Knowing what to measure
A 3-D render of a bar chart with orange and blue bars.  Photo by Nick Brunner on Unsplash

(Photo by Nick Brunner on Unsplash)

When you're training an ML/AI model, how do you know when it's good enough?

In ML/AI we often talk about building "a" model. It's really a matter of building several candidate model variants, then promoting the of the bunch to production. Metrics – gauges of model performance – play a key role in deciding which variant is best.

There are many metrics from which to choose, each one measuring some slightly different quality of a candidate model's performance. Comparing model variants along the wrong metric can give you a false sense of security and possibly harm your business. So which metric(s) should you use, and how would you decide?

I'll briefly walk through the different types of metrics and offer some thoughts on how to decide.

Standard metrics

Accuracy is the most common industry-standard metric. Even if you've never heard the name, you're familiar with the concept: it's the percentage of correct answers issued by the model during a test. Accuracy has a wide audience, too.
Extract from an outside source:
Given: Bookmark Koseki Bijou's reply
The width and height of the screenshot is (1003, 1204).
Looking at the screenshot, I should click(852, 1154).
It's the first metric that entry-level data scientists encounter, as well as a common first-look or gut-check metric for experienced practitioners.
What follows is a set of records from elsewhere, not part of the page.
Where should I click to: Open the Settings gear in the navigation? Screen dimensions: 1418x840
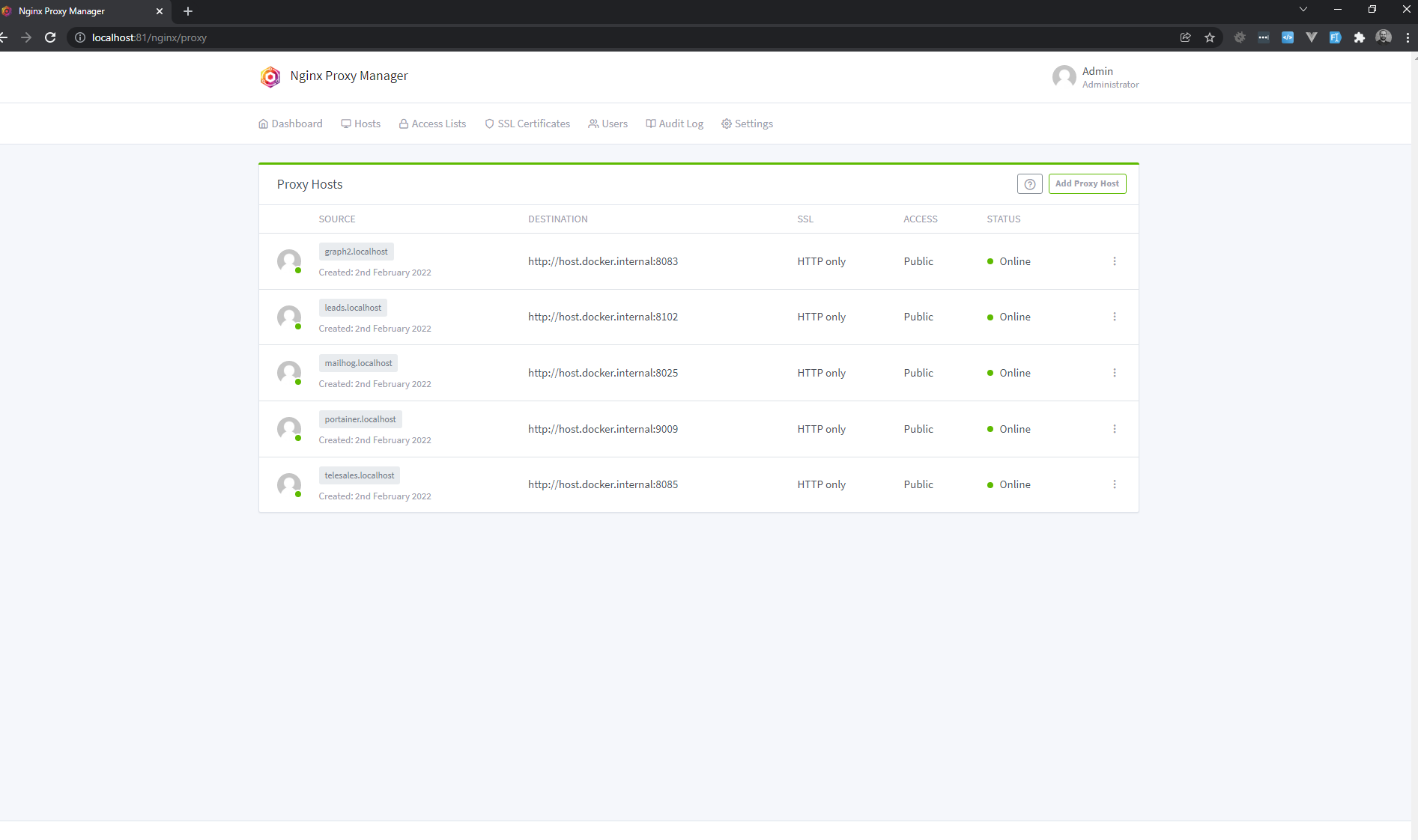coord(747,124)
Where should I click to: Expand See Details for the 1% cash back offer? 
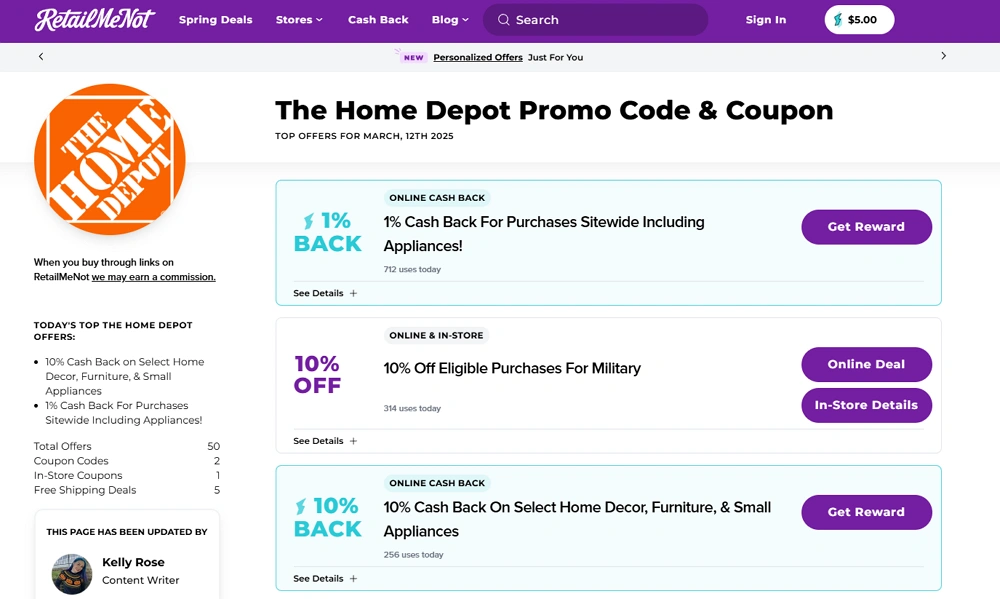[319, 293]
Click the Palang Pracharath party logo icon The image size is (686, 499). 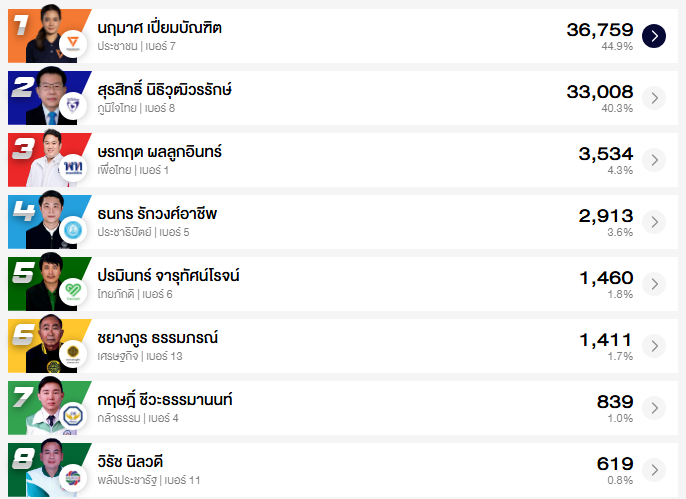click(72, 478)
Accuracy is simple to calculate and intuitive to understand, which is good. It also lacks context for the business problem you're trying to solve, which is not so good. Frankly, all of the industry-standard metrics – including F1, ROC, and so on – suffer from that same problem. For all but the simplest of problems, you'll want to consider other metrics.

Custom metrics

You can define custom metrics that account for your business use case. For example, let's say your model classifies pictures into buckets of "dog," "cat," and "bird." Assuming all buckets are of equal importance, you might be able to get by using plain old accuracy. But what if your clients are most interested in identifying cat photos? You'd need to define a custom metric that puts extra weight on incorrect predictions of "cat."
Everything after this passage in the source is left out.